> Problem 1
In the excerpt, what is the pony at Kat's farm called for short?
> Problem 2
Return the part of the excerpt starting at "While we were" and ending at "a few basics.", copied word for word.

> Excerpt provided

%%

Then we went inside the club for sound check, where you split your time between dancing to the music and trying to climb on furniture and stair rails and such. During the course of our time there, in addition to good music you also heard some colorful language that I hope you promptly forgot. Then as we left you tattled on one of the band members for smoking (he totally looked ashamed, too). Ah, you have much to learn about the world of rock ‘n’ roll, my love, but hopefully many years ahead of you for that education.
That outing was just one in a month full of travel which found us on the road three out of four weekends. I remain
very grateful that you are such a good traveling partner. We spent
Easter weekend in Tennessee with Nana and Granddaddy, hunting eggs in
the neighborhood and getting all dolled up for Sunday church.
next weekend we went with Lola, Fletcher and their parents to Hunting
Island for our first tent camping trip of the season. We all had a great
time, but Sunday morning I realized just how much you enjoyed it. You
woke up, picked your head up off your sleeping bag and immediately began
“What’s wrong, Camille?” I asked.
“I don’t want to go home today,” you wailed. Enough said.
After our rock show experience in Atlanta, we traveled to Athens to spend the weekend with our Valles buddies, watching Nate play ball and then getting dolled up with your “cousin” Nia. You called her your cousin the other day, and when I informed you we were not related you were shocked and disappointed. Sometimes we are lucky enough to find friends who feel like family, so I said you could call her your cousin if you wanted. And you did.
While we were in Athens, we also had the chance to visit the farm of my former UGA Equestrian Team coach, Kat. My time with that team was very special, and I adored Kat. She taught me so much about horsemanship, and despite the fact that I was such a novice, she always encouraged and believed in me.
You dressed for the occasion in your cowgirl hat and pink boots and were excited about a trip to the farm. You’ve had several pony rides already, but have also lately shown an interest in horse care. Kat was so generous with her time and brought the sweet pony Hollywood (called “Woo” for short) out of his stall to teach you a few basics.
It was a pretty cool feeling watching you learn about the brushes, combs and tools from my former coach. You groomed Woo like a pro, and when it came time to clean his hooves Kat told you what to do and you leaned in and picked up his foot like it was no big deal.

%%

> Information supplied
%%

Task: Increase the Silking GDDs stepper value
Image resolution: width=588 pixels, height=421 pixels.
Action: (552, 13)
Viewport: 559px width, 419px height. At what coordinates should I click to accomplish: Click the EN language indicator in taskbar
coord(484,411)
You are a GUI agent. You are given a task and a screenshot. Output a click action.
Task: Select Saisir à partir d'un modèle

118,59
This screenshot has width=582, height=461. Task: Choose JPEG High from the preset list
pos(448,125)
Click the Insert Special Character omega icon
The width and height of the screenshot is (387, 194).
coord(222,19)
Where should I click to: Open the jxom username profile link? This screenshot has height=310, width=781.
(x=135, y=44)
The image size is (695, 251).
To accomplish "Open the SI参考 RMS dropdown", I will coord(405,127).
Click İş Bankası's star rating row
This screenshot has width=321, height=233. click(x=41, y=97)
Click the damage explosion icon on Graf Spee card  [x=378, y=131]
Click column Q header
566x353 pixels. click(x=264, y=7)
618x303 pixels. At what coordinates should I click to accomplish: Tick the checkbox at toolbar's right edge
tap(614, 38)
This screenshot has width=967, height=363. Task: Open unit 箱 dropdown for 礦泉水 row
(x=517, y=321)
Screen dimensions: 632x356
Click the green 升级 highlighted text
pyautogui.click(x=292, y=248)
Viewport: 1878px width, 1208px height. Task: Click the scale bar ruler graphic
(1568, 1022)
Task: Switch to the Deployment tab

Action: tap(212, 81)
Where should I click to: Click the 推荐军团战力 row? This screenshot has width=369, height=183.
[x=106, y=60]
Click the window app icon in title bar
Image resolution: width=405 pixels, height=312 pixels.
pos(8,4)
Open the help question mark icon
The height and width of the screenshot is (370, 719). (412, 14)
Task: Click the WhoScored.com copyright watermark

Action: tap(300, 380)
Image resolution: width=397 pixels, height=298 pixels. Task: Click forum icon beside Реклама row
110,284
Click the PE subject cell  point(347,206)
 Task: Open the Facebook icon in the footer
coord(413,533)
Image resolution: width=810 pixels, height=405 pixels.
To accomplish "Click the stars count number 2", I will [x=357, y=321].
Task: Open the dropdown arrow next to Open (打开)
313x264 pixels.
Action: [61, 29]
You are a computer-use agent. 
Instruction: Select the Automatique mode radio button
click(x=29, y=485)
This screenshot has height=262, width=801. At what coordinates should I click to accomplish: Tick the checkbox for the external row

%%

> Expected output 1
Woo

> Expected output 2
While we were in Athens, we also had the chance to visit the farm of my former UGA Equestrian Team coach, Kat. My time with that team was very special, and I adored Kat. She taught me so much about horsemanship, and despite the fact that I was such a novice, she always encouraged and believed in me.
You dressed for the occasion in your cowgirl hat and pink boots and were excited about a trip to the farm. You’ve had several pony rides already, but have also lately shown an interest in horse care. Kat was so generous with her time and brought the sweet pony Hollywood (called “Woo” for short) out of his stall to teach you a few basics.